━━━ Extract ━━━

Greatest hits album by Will Young
- Released: 16 November 2009
- Recorded: 2002–2009
- Label: 19; RCA; Sony;
- Producer: Absolute; Ash Howes; David Kreuger; Stephen Lipson; Blair MacKichan; Per Magnusson; Mike Peden; Richard Stannard; Eg White; Robot Club;

Will Young chronology
| Let It Go (2008) | The Hits (2009) | Leave Right Now (2010) |

Singles from The Hits
- "Hopes & Fears" Released: 8 November 2009;

= The Hits (Will Young album) =

The Hits is a greatest hits compilation album by British singer-songwriter Will Young. It was released on 16 November 2009. It contains twelve songs from Young's first four studio albums, From Now On (2002), Friday's Child (2003), Keep On (2005) and Let It Go (2008), plus two bonus tracks. The first is new single "Hopes & Fears", and the second is a ballad called "If It Hadn't Been for Love".

The album is noted for omitting certain single releases: "Anything Is Possible", which was a number-one hit as a double A-side with "Evergreen", the number-one duet with Gareth Gates, "The Long and Winding Road" and the single "Don't Let Me Down". Four tracks were written or co-written by Will Young.

Professional ratings
Review scores
| Source | Rating |
| AllMusic |  |

==Track listing==

Notes
- The album was released as a deluxe edition, which included a DVD of the music videos for the songs featured on the album.

━━━ Available data ━━━

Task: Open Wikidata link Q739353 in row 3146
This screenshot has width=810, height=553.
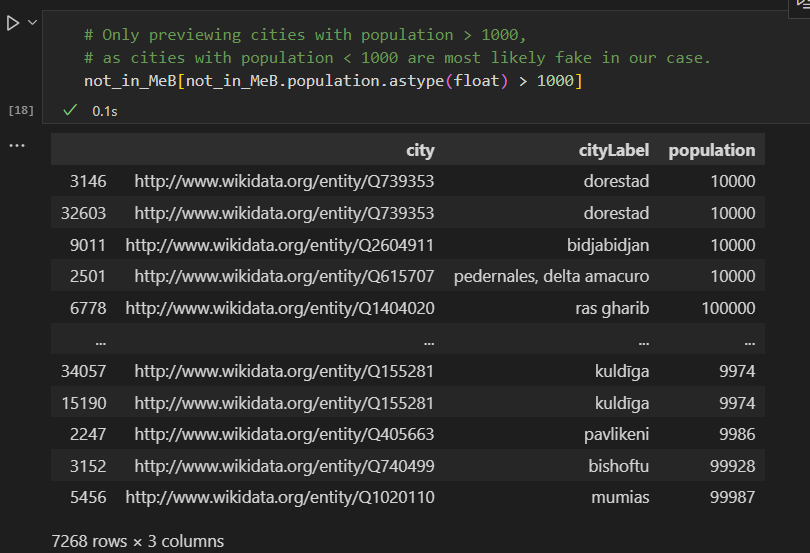Action: tap(284, 181)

━━━

[Short problem 1]
Answer from the text about The Hits:
(a) On what date was "Hopes & Fears" released as a single?
(b) How many tracks did Will Young write or co-write?
(c) What did the deluxe edition include?
[Short problem 2] Transcribe the part of the text about The Hits that opens with the words "The album is" and closes with "by Will Young.".

[Task solution 1]
(a) 8 November 2009
(b) Four
(c) A DVD of the music videos for the songs featured on the album

[Task solution 2]
The album is noted for omitting certain single releases: "Anything Is Possible", which was a number-one hit as a double A-side with "Evergreen", the number-one duet with Gareth Gates, "The Long and Winding Road" and the single "Don't Let Me Down". Four tracks were written or co-written by Will Young.